SUPPLIED MATERIAL Start Marker
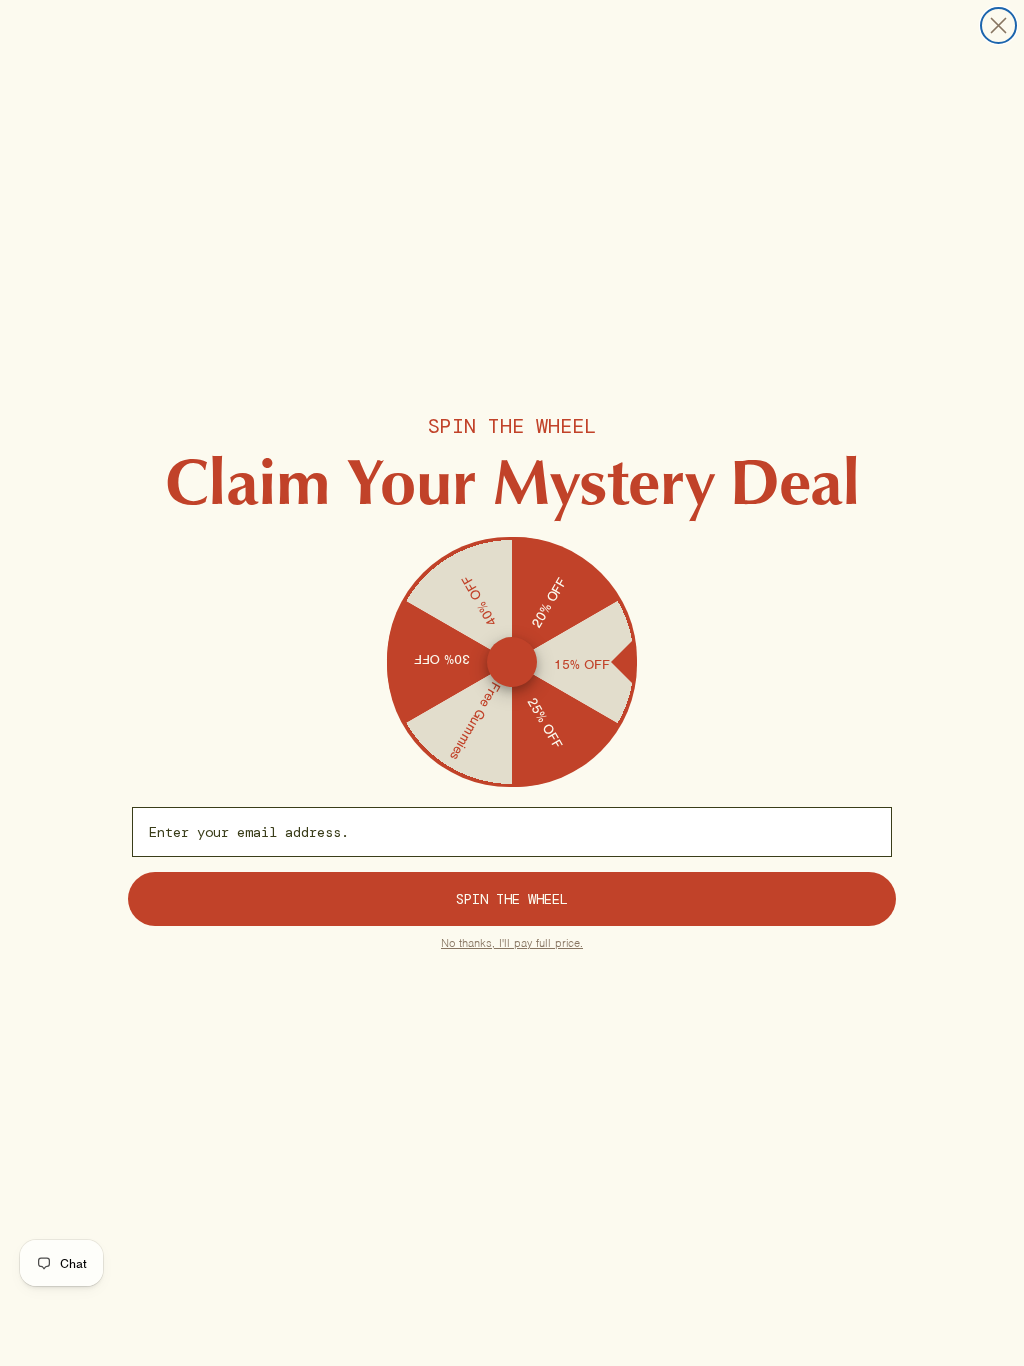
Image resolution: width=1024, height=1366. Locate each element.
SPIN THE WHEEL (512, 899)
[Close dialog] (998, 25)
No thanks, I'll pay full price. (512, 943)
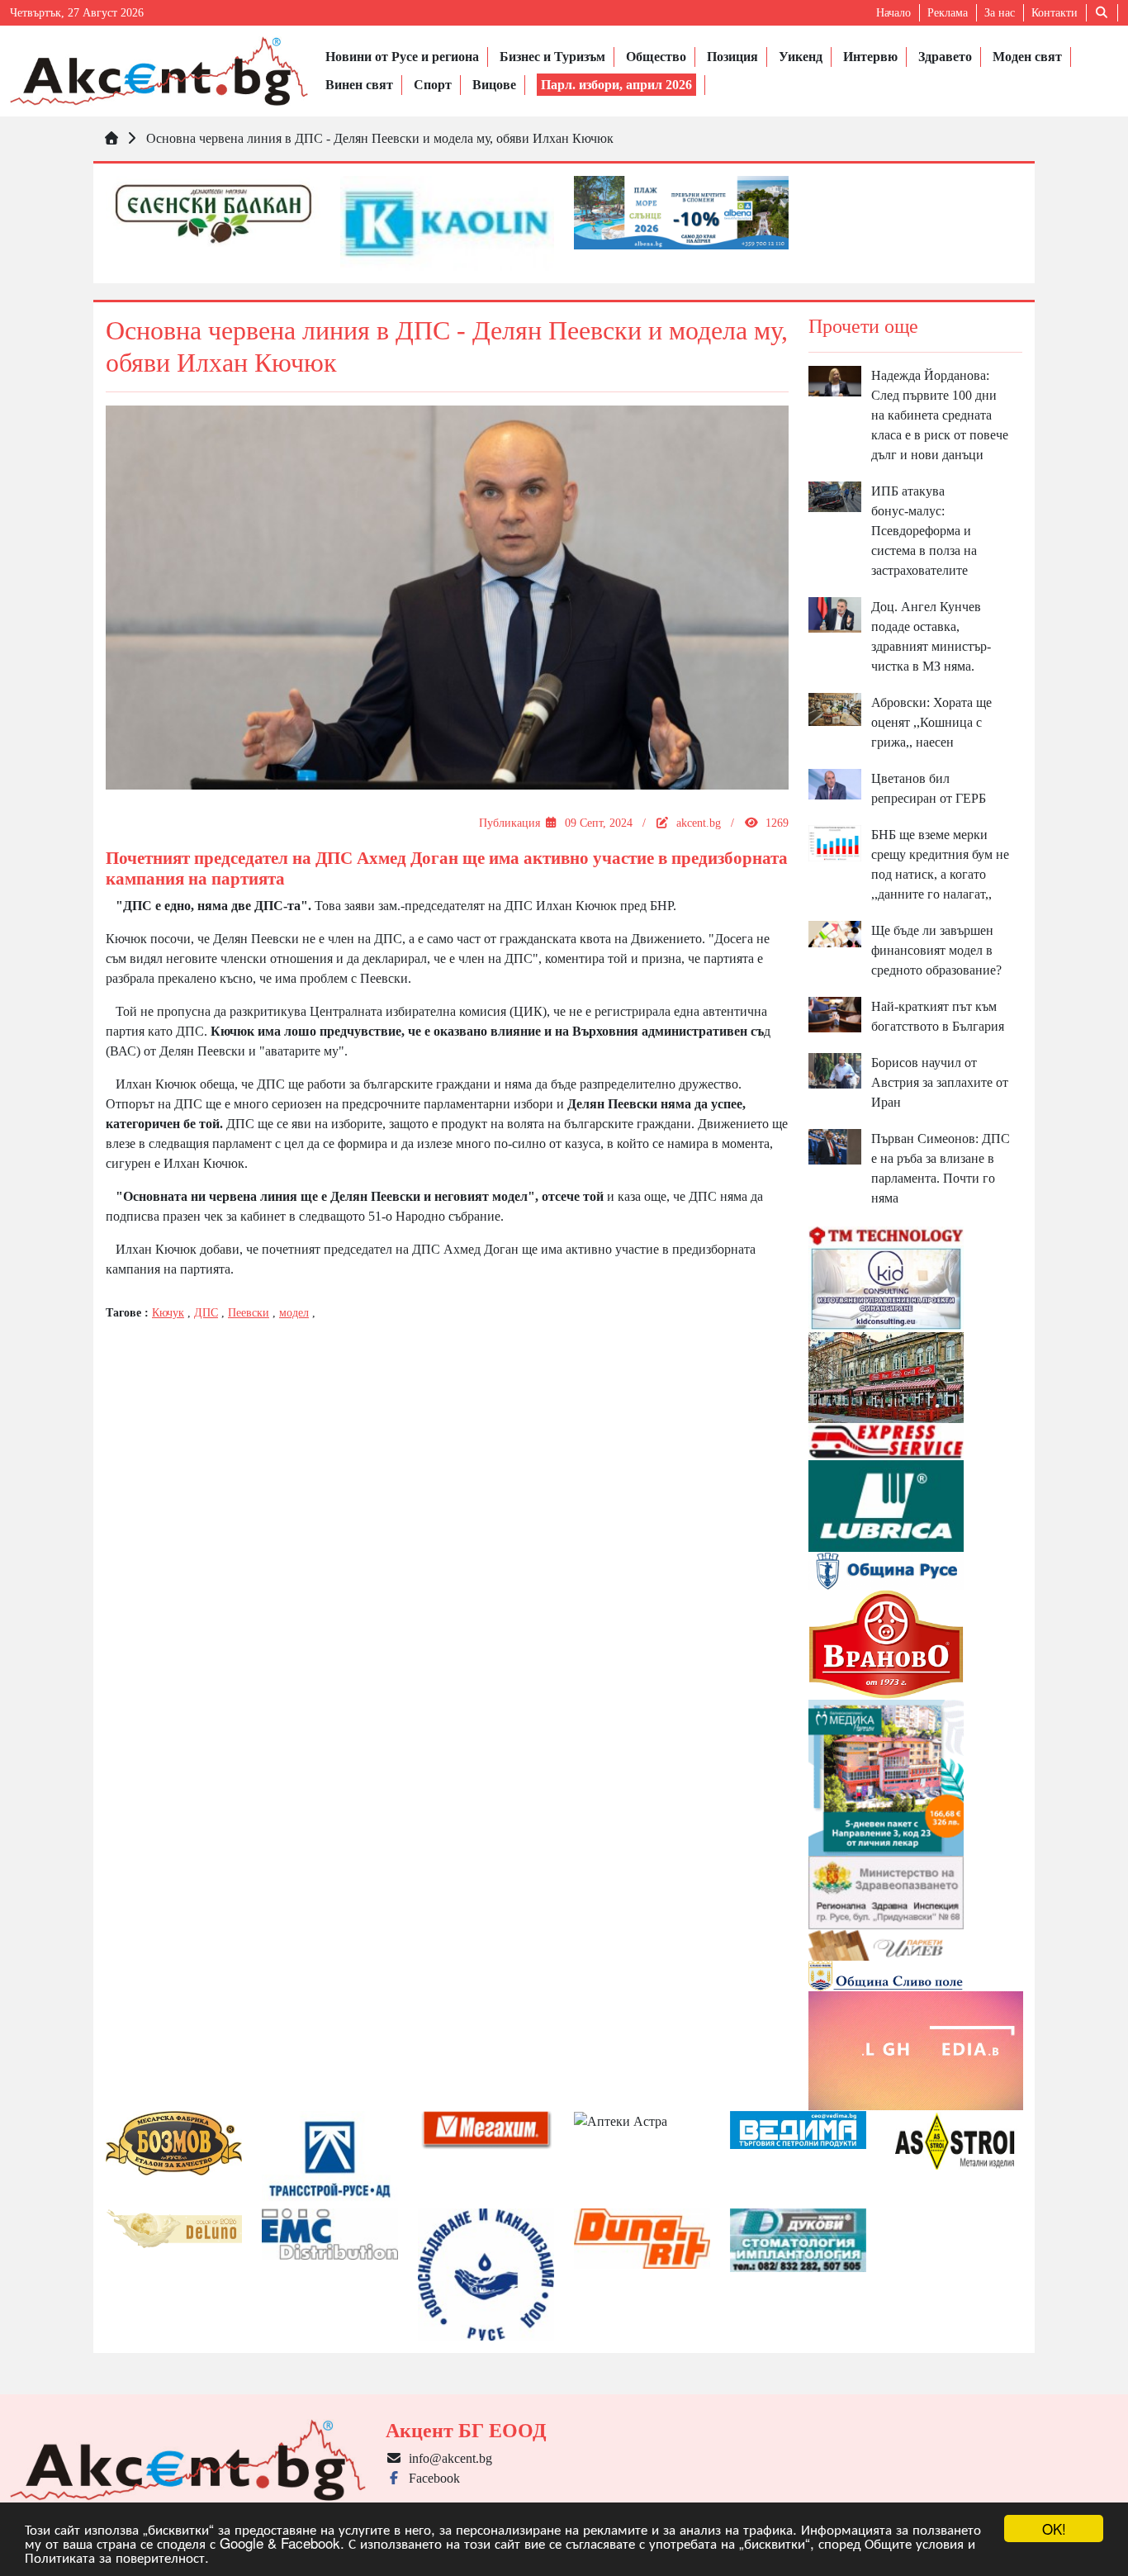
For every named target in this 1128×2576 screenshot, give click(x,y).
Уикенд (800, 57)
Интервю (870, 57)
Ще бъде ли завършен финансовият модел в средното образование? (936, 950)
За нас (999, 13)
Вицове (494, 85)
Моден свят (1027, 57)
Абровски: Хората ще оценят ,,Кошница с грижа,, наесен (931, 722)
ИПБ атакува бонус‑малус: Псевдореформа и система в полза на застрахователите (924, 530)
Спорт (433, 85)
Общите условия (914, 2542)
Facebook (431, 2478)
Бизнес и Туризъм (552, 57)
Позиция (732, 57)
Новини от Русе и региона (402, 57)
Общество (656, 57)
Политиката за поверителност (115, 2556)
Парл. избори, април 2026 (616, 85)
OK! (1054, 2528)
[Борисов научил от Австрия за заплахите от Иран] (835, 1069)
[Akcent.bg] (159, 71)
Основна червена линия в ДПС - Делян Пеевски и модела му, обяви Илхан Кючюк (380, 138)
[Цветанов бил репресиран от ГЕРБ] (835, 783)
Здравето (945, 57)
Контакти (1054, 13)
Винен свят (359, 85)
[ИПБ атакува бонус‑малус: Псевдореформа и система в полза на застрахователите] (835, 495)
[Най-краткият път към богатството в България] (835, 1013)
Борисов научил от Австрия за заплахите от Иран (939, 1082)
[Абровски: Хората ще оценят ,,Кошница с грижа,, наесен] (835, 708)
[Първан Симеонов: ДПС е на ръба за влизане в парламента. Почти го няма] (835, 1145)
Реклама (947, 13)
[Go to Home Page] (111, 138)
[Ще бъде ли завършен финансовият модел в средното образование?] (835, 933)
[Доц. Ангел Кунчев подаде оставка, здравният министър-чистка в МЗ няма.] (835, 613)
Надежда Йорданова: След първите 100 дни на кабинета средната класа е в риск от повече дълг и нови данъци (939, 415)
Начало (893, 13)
SUPPLIED MATERIAL End Marker
• [BRIEF]: Top to bottom, retype the listing exactly but drop every picture.

• [EXERCISE RESULT]:
Image resolution: width=1024, height=1366. Locate each element.
SPIN THE WHEEL (512, 899)
[Close dialog] (998, 25)
No thanks, I'll pay full price. (512, 943)
For every named target in this 1128×2576 screenshot, give click(x,y).
Уикенд (800, 57)
Интервю (870, 57)
Ще бъде ли завършен финансовият модел в средното образование? (936, 950)
За нас (999, 13)
Вицове (494, 85)
Моден свят (1027, 57)
Абровски: Хората ще оценят ,,Кошница с грижа,, наесен (931, 722)
ИПБ атакува бонус‑малус: Псевдореформа и система в полза на застрахователите (924, 530)
Спорт (433, 85)
Общите условия (914, 2542)
Facebook (431, 2478)
Бизнес и Туризъм (552, 57)
Позиция (732, 57)
Новини от Русе и региона (402, 57)
Общество (656, 57)
Политиката за поверителност (115, 2556)
Парл. избори, април 2026 (616, 85)
OK! (1054, 2528)
[Борисов научил от Австрия за заплахите от Иран] (835, 1069)
[Akcent.bg] (159, 71)
Основна червена линия в ДПС - Делян Пеевски и модела му, обяви Илхан Кючюк (380, 138)
[Цветанов бил репресиран от ГЕРБ] (835, 783)
Здравето (945, 57)
Контакти (1054, 13)
Винен свят (359, 85)
[ИПБ атакува бонус‑малус: Псевдореформа и система в полза на застрахователите] (835, 495)
[Най-краткият път към богатството в България] (835, 1013)
Борисов научил от Австрия за заплахите от Иран (939, 1082)
[Абровски: Хората ще оценят ,,Кошница с грижа,, наесен] (835, 708)
[Първан Симеонов: ДПС е на ръба за влизане в парламента. Почти го няма] (835, 1145)
Реклама (947, 13)
[Go to Home Page] (111, 138)
[Ще бъде ли завършен финансовият модел в средното образование?] (835, 933)
[Доц. Ангел Кунчев подаде оставка, здравният министър-чистка в МЗ няма.] (835, 613)
Надежда Йорданова: След първите 100 дни на кабинета средната класа е в риск от повече дълг и нови данъци (939, 415)
Начало (893, 13)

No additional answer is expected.